» **AVAILABLE DATA**

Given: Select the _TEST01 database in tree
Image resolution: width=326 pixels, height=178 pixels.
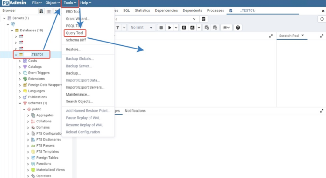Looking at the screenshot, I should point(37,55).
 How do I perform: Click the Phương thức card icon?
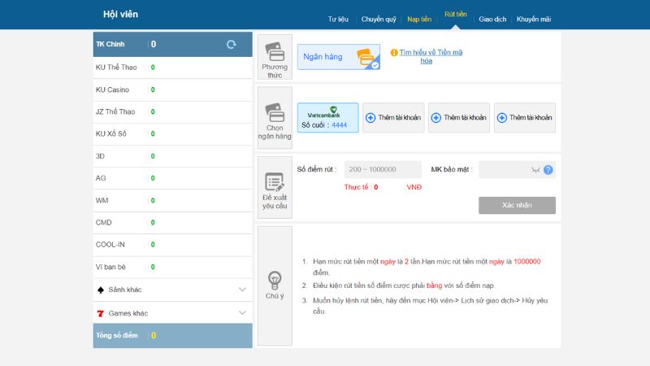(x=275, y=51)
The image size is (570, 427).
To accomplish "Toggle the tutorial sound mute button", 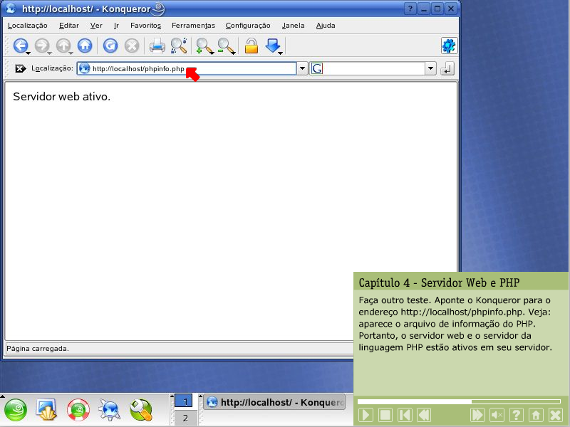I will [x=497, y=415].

==

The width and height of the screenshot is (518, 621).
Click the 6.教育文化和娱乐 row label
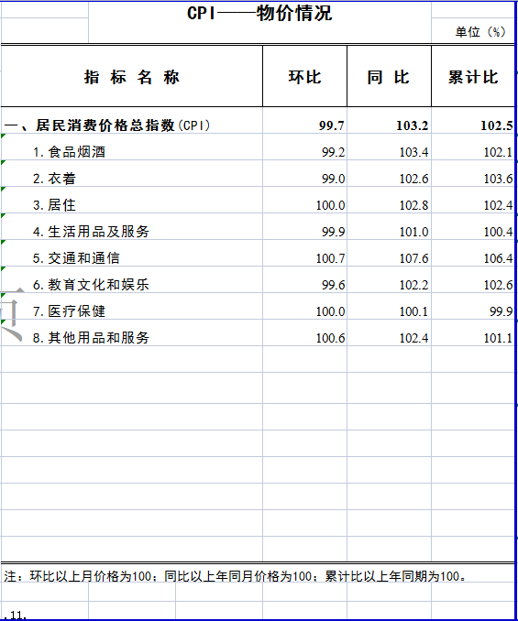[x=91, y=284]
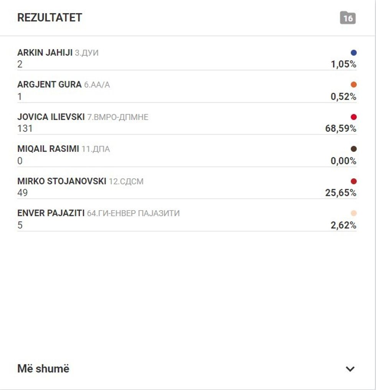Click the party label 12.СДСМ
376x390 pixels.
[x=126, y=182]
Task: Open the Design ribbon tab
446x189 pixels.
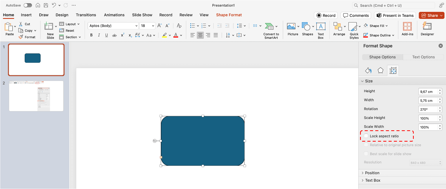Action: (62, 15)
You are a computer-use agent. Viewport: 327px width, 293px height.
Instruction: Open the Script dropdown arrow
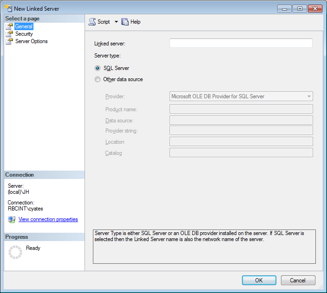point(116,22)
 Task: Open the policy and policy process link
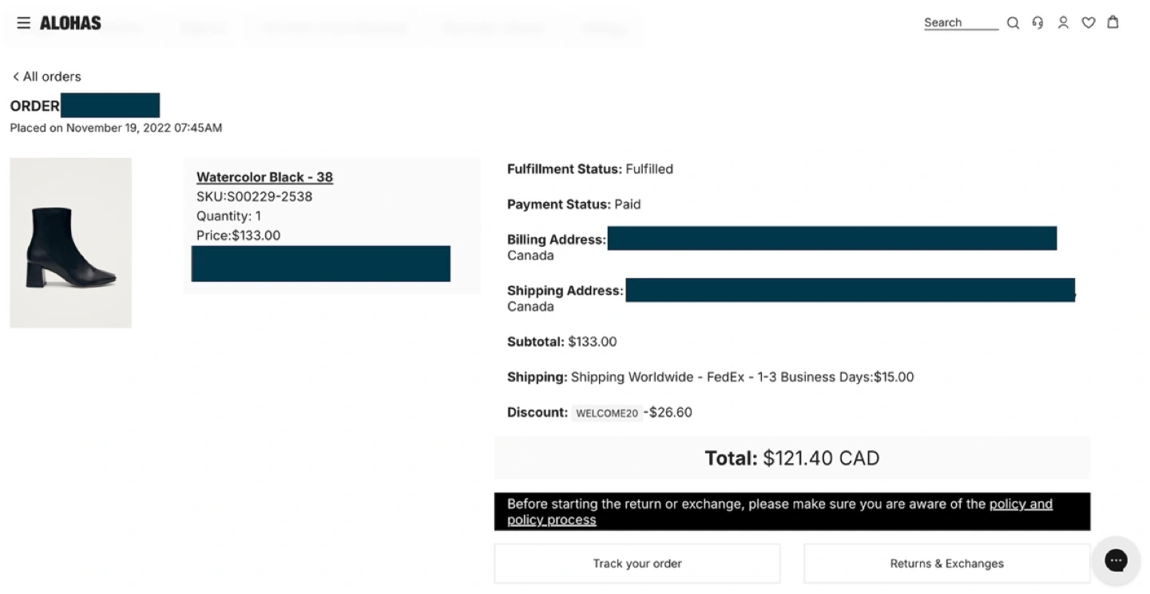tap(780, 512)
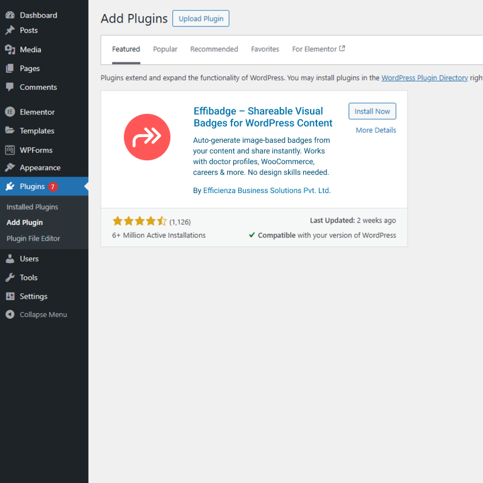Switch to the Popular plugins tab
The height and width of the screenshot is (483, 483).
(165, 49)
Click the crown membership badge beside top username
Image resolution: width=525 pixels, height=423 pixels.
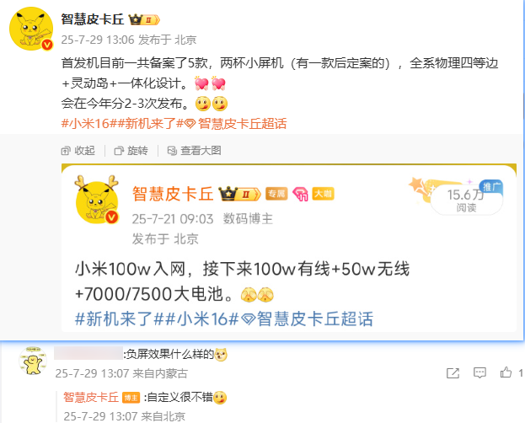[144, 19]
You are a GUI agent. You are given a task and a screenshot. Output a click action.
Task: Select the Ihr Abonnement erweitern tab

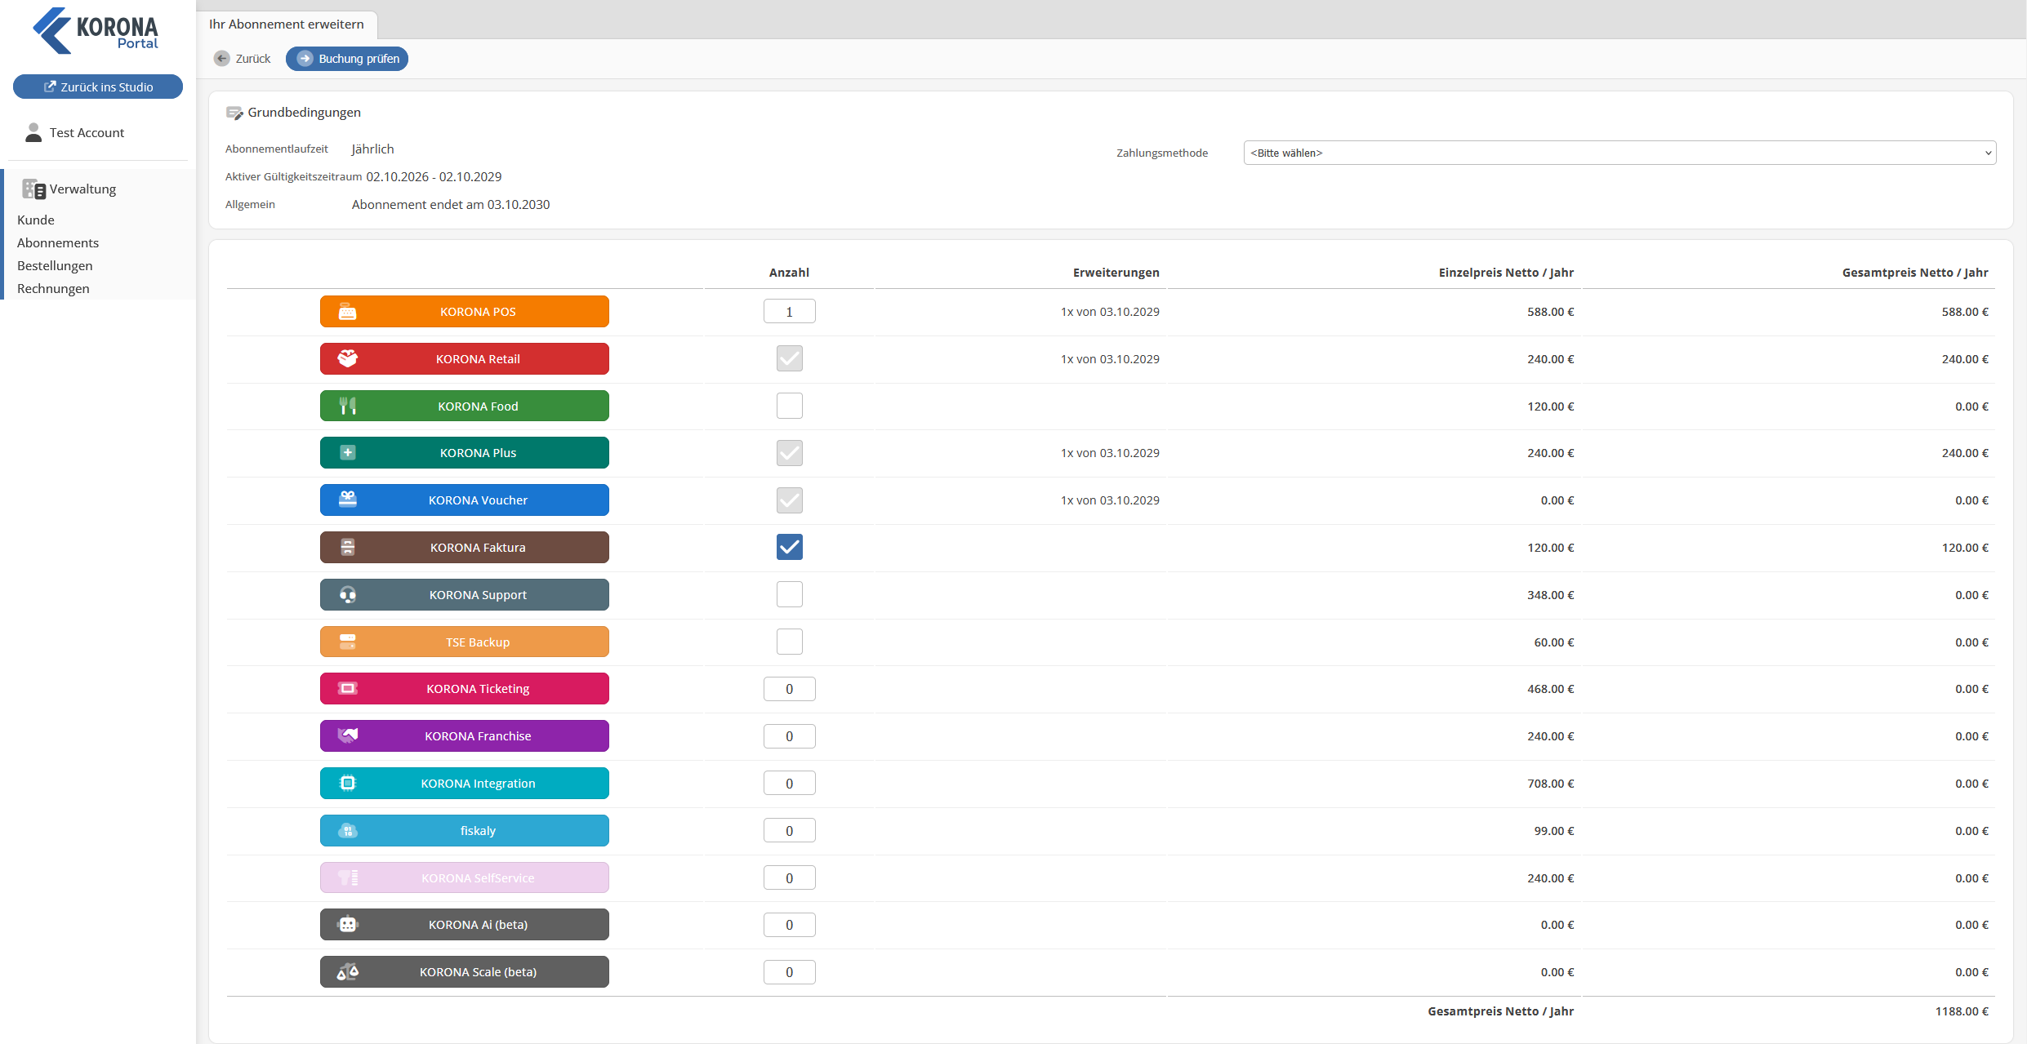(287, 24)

» **WHAT YOU SHOULD DO**
Filter the lines above so that only those with the string "agent" remain, then copy them.

» **YOUR RESPONSE**
You are a computer-use agent. Viewport: 327px width, 293px height.
You are a GUI agent. You are given a task and a screenshot. Output a click action.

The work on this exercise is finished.